11/07/2011

“A vida não é só feita de festivais”

Eu me emocionei na sala de embarque ao ouvir esta frase de Geraldo Vandré ao final do festival dos festivais de 1967, quando a sua música “para não dizer que não falei das flores” ficou em segundo lugar, perdendo para a canção Sabiá de Tom e Chico. Fiquei sensível as suas palavras, talvez porque, naquele momento, no aeroporto, estivesse sentindo muita dor no lado esquerdo do meu quadril. Do fundo da minha dor, penso que entendi o que ele queria dizer com “A vida não é só feita de festivais”.

Relutei um pouco em escrever sobre isso, pois pensei: que baixo astral falar de dor! Mas finalmente me convenci que tem que ter alguma sabedoria nisso tudo. As conquistas que tenho obtido na vida são precedidas de momentos de dedicação, de concentração e de dor. Creio que várias pessoas tem a mesma experiência.  Apesar disso, passamos as nossas crianças a impressão que as conquistas se dão de forma muito fácil, sem grande dedicação e com pouco suor.  De certa forma, a gente se esquece disso rápido e não celebra, e não reconhece o esforço.
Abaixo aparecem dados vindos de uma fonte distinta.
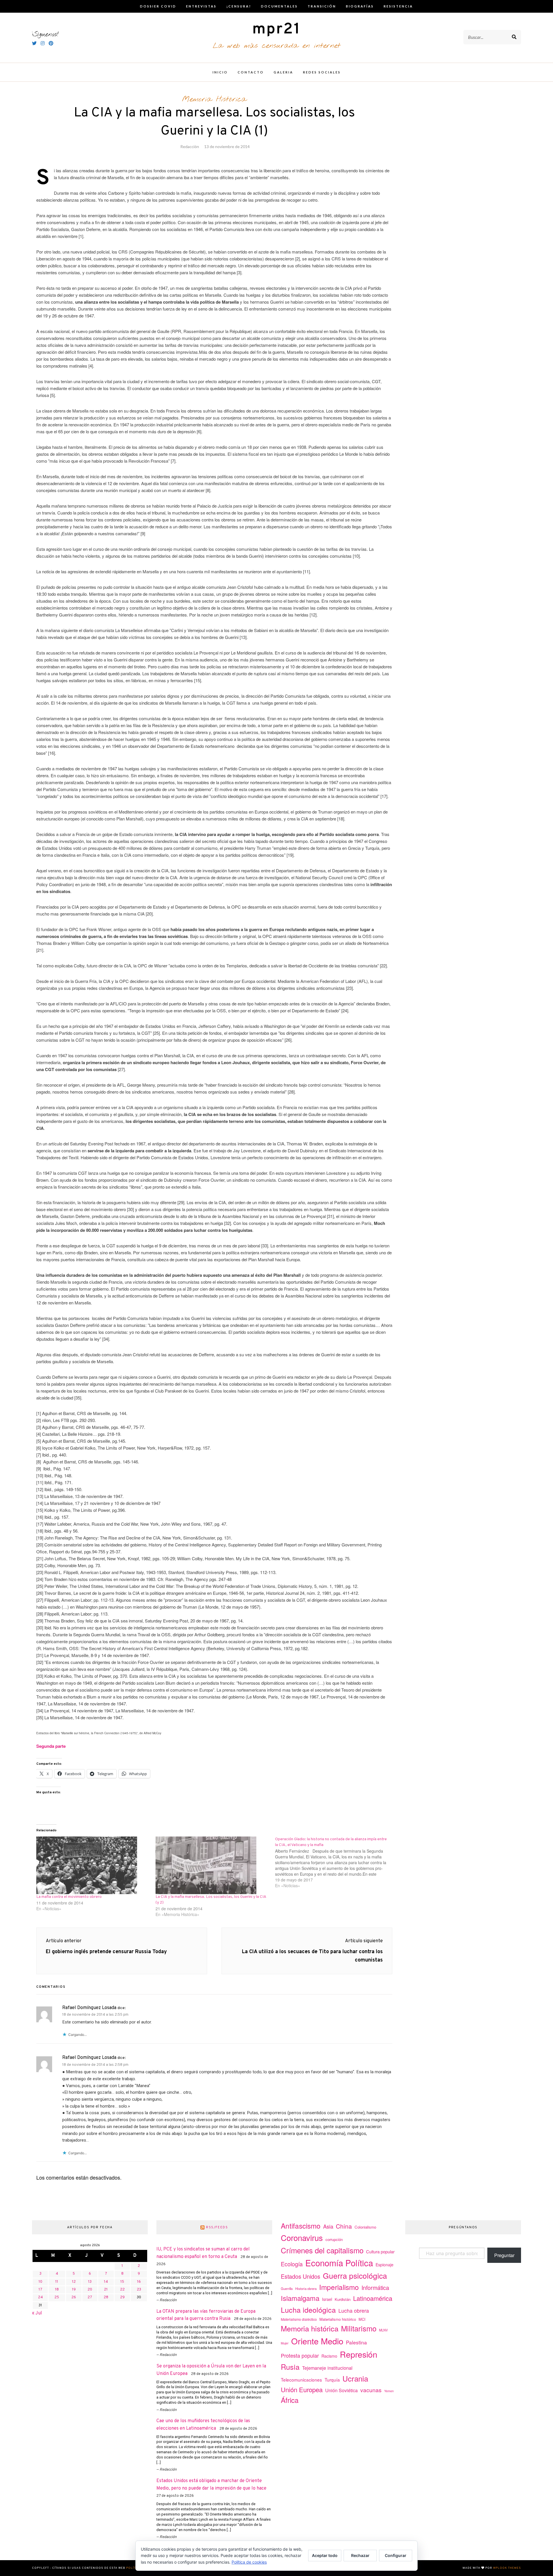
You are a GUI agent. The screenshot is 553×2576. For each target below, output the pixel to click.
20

E o que aparece são apenas as conquistas e um sorrisão na cara. Você, aliás, se exige aparecer  sempre sorrindo e sempre legal na foto!

Só que a dor do parto, a dor do crescimento, a dor da morte ... acompanham as histórias de todos os homens desde sempre. A dor é uma forma de grito, de expressão, e é porque a gente não fala dela que ela acaba falando mais alto.

Jacó foi aquele cara da Bíblia que saiu ferido no quadril após lutar com o anjo. Depois da briga, ele mudou de nome e passou a se chamar Israel que quer dizer “aquele que lutou com Deus” e segundo o anjo, saiu vencedor. Esta pequena história ilustra que, para todos, chega uma hora que é preciso lutar com Deus! Ou melhor, lutar contra tudo o que é mais sagrado dentro de nós. Confrontar os nossas crenças e verdades mais arraigadas e admitir que o que conseguimos admitir como real, é apenas uma foto bem pequena do imenso filme da nossa vida.

“A vida é imensa” diz o imigrante no filme “A lenda do pianista sobre o mar”. É mesmo imensa a vida, e é melhor nem tentar compreendê-la, pois ela, como uma obra de arte, só vai fazer sentido no fim. Em vez de tentar pensar a vida, creio que é mais avisado estar atento as dores, aos nossos anjos que nos anunciam novidades a nosso respeito. Lamento dizer, mas neste caso, um dorflex é a melhor forma de cortar a comunicação com o anjo.

Durante anos ouvi da minha mãe a seguinte frase: “Deus colocou o prazer tão perto da dor, que às vezes choramos de alegria”. E No pequeno e fundamental livro “O arco e a flecha” Annick de  Suzenelle relata o seguinte: 
“Em sua vocação primeira o Homem é criador do universo, o qual atualmente em situação de exílio de si mesmo, ele ignora o infinito potencial; ele ignora a realidade escondida sob uma casca aparente e aparentemente inerte do real imediato; ele nem desconfia que o campo de batalha onde é chamado a realizar a conquista de si mesmo, é também aquele onde se aplicará toda a paleta do real. Um universo louco que só o artista pressente, cujo mistério ele experimenta, mas que todo ser pode penetrar, se ele ousa o eros, se seu canto de guerra é o amor!”

Patologia, doença em grego, quer dizer ”falsa ideia”, uma percepção errada da realizada. A cura vem, portanto, da mudança desta percepção com beleza, com graça, com amor. Para isto, basta olhar para dentro com os olhos da criança, relaxar e brincar um pouco todo dia, e como um artista, se deixar apaixonar pela beleza de cada evento, e aprender a rir de cada defeito, por mais doloroso que pareça a principio.
Assim a dor passa e a gente enxerga uma nova realidade. O amor tudo cura!


Autor: Mario Lima

Recomendo também de Annick de Souzenelle os excelentes “O Simbolismo do corpo humano” e  “O Feminino do ser”.